[START OF DATA SHOWN]

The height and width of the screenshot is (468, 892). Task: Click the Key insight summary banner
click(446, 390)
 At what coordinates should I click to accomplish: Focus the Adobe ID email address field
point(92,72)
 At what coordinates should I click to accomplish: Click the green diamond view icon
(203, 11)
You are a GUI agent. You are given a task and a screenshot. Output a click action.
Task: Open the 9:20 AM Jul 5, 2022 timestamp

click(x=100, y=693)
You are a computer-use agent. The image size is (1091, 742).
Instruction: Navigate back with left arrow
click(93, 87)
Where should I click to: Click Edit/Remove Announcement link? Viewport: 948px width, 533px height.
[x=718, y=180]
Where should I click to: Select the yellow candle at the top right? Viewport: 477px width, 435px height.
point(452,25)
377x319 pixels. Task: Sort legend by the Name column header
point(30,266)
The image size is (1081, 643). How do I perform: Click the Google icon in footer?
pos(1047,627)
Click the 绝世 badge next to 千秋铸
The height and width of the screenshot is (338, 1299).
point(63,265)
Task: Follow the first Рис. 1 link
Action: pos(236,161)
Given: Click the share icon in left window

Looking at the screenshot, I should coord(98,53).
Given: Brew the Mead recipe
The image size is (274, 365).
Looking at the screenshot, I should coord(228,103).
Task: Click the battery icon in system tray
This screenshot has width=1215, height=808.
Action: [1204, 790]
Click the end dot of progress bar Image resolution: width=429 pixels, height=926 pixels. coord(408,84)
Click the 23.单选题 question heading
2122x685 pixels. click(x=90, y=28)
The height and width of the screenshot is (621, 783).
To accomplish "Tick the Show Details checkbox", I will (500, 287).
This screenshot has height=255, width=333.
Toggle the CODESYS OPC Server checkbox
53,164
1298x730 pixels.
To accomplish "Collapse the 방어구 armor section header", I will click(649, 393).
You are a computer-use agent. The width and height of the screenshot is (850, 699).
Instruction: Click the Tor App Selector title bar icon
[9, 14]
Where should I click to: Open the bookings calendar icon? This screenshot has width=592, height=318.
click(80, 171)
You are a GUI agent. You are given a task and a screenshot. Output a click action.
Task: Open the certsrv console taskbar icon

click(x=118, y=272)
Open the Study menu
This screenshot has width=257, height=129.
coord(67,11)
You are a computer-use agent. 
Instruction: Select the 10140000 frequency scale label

[END OF DATA SHOWN]

Retype the records word for word, starting at the line that contains "Where should I click to: Select" and continuing through the last line of the records.

Where should I click to: Select the yellow candle at the top right? Viewport: 477px width, 435px height.
point(452,25)
377x319 pixels. Task: Sort legend by the Name column header
point(30,266)
The image size is (1081, 643). How do I perform: Click the Google icon in footer?
pos(1047,627)
Click the 绝世 badge next to 千秋铸
The height and width of the screenshot is (338, 1299).
point(63,265)
Task: Follow the first Рис. 1 link
Action: pos(236,161)
Given: Click the share icon in left window

Looking at the screenshot, I should coord(98,53).
Given: Brew the Mead recipe
The image size is (274, 365).
Looking at the screenshot, I should coord(228,103).
Task: Click the battery icon in system tray
This screenshot has width=1215, height=808.
Action: [1204, 790]
Click the end dot of progress bar Image resolution: width=429 pixels, height=926 pixels. coord(408,84)
Click the 23.单选题 question heading
2122x685 pixels. click(x=90, y=28)
The height and width of the screenshot is (621, 783).
To accomplish "Tick the Show Details checkbox", I will (500, 287).
This screenshot has height=255, width=333.
Toggle the CODESYS OPC Server checkbox
53,164
1298x730 pixels.
To accomplish "Collapse the 방어구 armor section header", I will click(649, 393).
You are a computer-use agent. The width and height of the screenshot is (850, 699).
Instruction: Click the Tor App Selector title bar icon
[9, 14]
Where should I click to: Open the bookings calendar icon? This screenshot has width=592, height=318.
click(80, 171)
You are a GUI agent. You are given a task and a screenshot. Output a click action.
Task: Open the certsrv console taskbar icon

click(x=118, y=272)
Open the Study menu
This screenshot has width=257, height=129.
coord(67,11)
You are a computer-use agent. 
Instruction: Select the 10140000 frequency scale label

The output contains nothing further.